I've left a few thoughts below.
I get that it's about mass killing of bison. Perhaps everyone will get it, but it does require some knowledge of American history to a certain degree... maybe a different title could provide a clue.
all just thoughts
thanks for the read
I've left a few thoughts below.
(11-16-2024, 01:59 PM)Gerryswo Wrote: (This is my first post in a number of years. Please tell if I'm not doing it right).I like the poem. I like the idea.
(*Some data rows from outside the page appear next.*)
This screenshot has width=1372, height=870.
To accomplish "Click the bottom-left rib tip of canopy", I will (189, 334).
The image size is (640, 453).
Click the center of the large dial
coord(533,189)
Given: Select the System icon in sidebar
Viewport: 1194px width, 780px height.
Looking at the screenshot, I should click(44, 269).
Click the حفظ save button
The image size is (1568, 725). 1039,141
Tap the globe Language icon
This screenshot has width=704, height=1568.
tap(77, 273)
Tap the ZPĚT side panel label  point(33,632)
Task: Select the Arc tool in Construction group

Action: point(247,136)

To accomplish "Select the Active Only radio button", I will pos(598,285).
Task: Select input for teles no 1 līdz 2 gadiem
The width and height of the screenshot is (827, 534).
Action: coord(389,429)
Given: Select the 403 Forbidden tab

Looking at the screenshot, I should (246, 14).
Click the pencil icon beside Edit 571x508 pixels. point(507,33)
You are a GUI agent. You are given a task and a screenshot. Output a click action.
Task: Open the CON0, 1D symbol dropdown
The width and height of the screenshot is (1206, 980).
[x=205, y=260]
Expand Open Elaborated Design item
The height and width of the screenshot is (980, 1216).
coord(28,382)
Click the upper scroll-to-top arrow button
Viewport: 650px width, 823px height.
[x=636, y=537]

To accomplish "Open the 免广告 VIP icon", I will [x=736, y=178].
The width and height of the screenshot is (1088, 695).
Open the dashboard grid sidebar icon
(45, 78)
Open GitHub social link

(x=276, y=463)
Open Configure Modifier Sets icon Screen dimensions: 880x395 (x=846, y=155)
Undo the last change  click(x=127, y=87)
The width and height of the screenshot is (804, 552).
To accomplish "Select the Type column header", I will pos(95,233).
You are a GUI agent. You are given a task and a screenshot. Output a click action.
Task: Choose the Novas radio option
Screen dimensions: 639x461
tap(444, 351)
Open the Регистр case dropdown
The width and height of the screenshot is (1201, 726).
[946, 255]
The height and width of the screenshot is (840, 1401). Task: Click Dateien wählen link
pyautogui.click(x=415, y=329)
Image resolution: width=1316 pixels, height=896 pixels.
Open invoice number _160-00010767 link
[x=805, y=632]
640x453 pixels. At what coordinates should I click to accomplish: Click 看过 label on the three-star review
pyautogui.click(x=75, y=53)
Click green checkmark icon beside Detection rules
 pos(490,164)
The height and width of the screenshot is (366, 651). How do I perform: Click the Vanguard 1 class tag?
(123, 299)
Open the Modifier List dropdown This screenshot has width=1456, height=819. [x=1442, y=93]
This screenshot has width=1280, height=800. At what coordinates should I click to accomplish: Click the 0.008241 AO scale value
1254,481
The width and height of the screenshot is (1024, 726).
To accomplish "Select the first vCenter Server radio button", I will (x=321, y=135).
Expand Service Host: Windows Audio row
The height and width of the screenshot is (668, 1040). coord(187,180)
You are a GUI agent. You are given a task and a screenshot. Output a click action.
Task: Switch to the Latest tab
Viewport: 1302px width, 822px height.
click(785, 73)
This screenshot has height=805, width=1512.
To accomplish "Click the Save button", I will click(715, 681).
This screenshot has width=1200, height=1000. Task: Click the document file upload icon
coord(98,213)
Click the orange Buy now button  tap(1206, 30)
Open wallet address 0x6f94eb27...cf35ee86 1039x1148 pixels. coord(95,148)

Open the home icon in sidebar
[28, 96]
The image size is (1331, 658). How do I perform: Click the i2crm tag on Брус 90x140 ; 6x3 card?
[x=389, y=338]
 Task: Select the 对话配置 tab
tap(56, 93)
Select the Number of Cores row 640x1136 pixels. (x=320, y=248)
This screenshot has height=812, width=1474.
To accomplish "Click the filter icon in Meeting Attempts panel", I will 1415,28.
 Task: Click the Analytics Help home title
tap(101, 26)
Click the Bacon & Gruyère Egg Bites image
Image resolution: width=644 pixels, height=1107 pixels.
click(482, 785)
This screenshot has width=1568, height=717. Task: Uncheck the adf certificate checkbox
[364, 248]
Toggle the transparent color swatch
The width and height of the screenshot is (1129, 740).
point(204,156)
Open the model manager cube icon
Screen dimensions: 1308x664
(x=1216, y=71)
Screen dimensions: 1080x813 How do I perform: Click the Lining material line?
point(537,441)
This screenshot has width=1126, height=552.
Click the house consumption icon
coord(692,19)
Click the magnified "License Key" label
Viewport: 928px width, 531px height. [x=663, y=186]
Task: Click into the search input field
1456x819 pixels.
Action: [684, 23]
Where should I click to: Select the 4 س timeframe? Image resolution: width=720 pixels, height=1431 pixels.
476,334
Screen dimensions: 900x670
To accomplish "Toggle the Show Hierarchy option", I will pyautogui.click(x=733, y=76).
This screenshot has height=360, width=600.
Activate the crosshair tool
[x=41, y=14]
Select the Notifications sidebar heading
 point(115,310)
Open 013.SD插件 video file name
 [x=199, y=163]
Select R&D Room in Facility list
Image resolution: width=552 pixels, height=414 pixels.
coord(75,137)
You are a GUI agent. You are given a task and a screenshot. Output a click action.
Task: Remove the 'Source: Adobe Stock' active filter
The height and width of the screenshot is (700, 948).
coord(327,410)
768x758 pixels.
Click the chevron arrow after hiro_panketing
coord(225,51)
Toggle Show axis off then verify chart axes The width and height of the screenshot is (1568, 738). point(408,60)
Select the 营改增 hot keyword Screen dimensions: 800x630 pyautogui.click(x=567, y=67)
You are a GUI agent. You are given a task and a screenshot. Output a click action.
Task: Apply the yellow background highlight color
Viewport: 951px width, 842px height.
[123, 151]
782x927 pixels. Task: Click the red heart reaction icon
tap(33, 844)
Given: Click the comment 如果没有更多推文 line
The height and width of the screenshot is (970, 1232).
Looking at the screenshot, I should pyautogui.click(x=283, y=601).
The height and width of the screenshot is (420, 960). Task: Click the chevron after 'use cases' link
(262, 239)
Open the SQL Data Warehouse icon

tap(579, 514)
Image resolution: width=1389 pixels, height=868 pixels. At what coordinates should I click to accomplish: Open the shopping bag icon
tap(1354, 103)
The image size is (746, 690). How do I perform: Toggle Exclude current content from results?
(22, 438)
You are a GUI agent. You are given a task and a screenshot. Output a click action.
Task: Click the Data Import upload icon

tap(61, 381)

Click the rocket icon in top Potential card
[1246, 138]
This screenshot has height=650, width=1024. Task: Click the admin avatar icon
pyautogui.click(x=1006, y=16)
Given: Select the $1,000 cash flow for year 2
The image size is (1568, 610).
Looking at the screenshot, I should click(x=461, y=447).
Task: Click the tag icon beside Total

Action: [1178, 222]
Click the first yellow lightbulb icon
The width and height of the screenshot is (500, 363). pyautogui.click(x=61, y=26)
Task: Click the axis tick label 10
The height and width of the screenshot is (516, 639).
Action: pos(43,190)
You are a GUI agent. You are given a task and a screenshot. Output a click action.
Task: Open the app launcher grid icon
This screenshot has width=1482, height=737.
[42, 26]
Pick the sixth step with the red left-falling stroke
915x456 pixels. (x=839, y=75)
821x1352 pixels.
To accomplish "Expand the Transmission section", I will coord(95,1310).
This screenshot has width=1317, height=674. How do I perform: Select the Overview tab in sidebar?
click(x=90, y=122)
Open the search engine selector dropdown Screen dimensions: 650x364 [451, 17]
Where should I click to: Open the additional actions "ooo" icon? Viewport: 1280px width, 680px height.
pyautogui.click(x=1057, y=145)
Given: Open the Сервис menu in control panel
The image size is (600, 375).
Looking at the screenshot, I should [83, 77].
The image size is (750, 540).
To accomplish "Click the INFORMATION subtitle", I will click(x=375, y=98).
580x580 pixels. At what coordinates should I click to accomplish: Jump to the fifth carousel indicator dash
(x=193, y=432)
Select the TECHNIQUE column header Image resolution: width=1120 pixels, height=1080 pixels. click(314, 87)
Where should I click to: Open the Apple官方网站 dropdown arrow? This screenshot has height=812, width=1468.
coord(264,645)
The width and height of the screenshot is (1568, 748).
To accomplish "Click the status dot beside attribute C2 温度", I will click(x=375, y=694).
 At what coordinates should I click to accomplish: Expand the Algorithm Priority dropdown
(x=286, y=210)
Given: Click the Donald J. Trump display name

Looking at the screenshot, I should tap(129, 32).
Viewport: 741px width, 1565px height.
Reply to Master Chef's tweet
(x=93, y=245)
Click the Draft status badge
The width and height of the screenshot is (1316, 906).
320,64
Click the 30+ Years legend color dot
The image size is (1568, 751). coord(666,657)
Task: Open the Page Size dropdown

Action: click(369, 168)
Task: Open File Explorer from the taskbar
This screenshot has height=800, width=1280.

I am left wondering who 'she' was/is and perhaps this could be expanded upon as an angle??
She was so old
she could call back the days
when rumbling trains would cross the land,
when she would sit in her seat - don't think you need 'sit in her seat'
and see the brown the black beasts - do you mean 'brown and black' or either or?
run like waves of sound. - this simile doesn't work for me. I get the 'moving like waves' idea to express immense numbers
She saw them fall too,
silent lead from invisible rifles - not sure what 'silent lead' is? gunshots aren't silent. Would 'unseen rifles' work better perhaps 'invisible' seems intangible
thumping into heaving hides,
final snorts of life rippling the golden grass. - two good lines as regards imagery -
Then there were no more.
The plains died,
the beasts dried to white.
She kept her coat though.
It kept her warm when the fires waned. - these last two lines seem awkward. it's a good end, just needs slightly rewording - repetition of 'kept'
I get that it's about mass killing of bison. Perhaps everyone will get it, but it does require some knowledge of American history to a certain degree... maybe a different title could provide a clue.